Выйдя как-то утром из дому, я увидел пса, попадавшегося мне в долине, но ни разу не заглядывавшего на наш холм. На вид он, с человеческой точки зрения, не казался особенно красивым, и в повадке его отсутствовало что-либо располагающее. Пес был средней величины, коренастый и крепкий; исчерна-бурая шерсть в грязных пятнах висела и топорщилась свалявшимися лохмами; вытянутая, узкая морда с плоским лбом напоминала волчью; глаза смотрели недоверчиво, враждебно, словно он в любую минуту был готов или к схватке, или к бегству, но ни в коем случае не к мирному общению. Некоторое время он стоял в сторонке, размышляя, как поступить; слегка повел пышным хвостом, медленно повернулся и пошел прочь. Удаляясь, он несколько раз украдкой оглянулся.
Наутро он спозаранку заявился снова. Следом за ним тотчас приковылял другой пес, вероятно, его приятель, тоже встречавшийся мне в долине. Несимпатичная это была животина, странного рыжего цвета, будто выкупанная в глинистой луже и высушенная на солнце, так что шерсть слиплась в жесткие перекрученные пряди. И глуп он был на редкость; коренастый недоверчивый мохнач стоял у садовой ограды, не решаясь ступить дальше, а замурзанный рыжий качкой походкой приблизился ко мне, и, когда я неприветливо отогнал его, чуть заметно вильнул хвостом, и поглядел на меня с удивленным укором: «В чем дело? Я же ничего не натворил!»
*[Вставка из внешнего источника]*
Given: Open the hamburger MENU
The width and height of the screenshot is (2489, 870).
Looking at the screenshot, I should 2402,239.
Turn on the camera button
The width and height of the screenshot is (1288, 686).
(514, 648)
Когда на третье утро я вышел в сени, уже на лестнице у меня под ногами заметалась черная псина, отскочила на какой-нибудь шаг и застыла, уставясь на меня, точно в ожидании приветствия или хоть какого-нибудь слова. Типичный пес-простофиля, потерявший свой дом бродяга без ошейника и номерка, пропыленный насквозь, с широкими, растоптанными ступнями, так сказать, босой и простоволосый. Когда мне позднее случалось отпихнуть его ногой, чтобы не загораживал дороги, он сторонился почтительно и чуть ли не благодарно.
Потом приходили все новые, со всех сторон, точно на ярмарку. Прибежал черный кудрявый пудель, усатый и ясноглазый; у него была странная манера взлягивать правой задней ногой даже при самом быстром беге. Он оглядел местность и постройки и вскоре исчез без возврата. С вершины холма, от церкви, время от времени доносился лай коричневого кобелька — обиженный, подвизгивающий, сердитый; на нашем дворе он не появлялся. На дорожке, огибавшей сад, как-то показался белый, головастый и толстоногий увалень, потянул носом воздух, облизнулся и отправился дальше: очевидно, был слишком молод.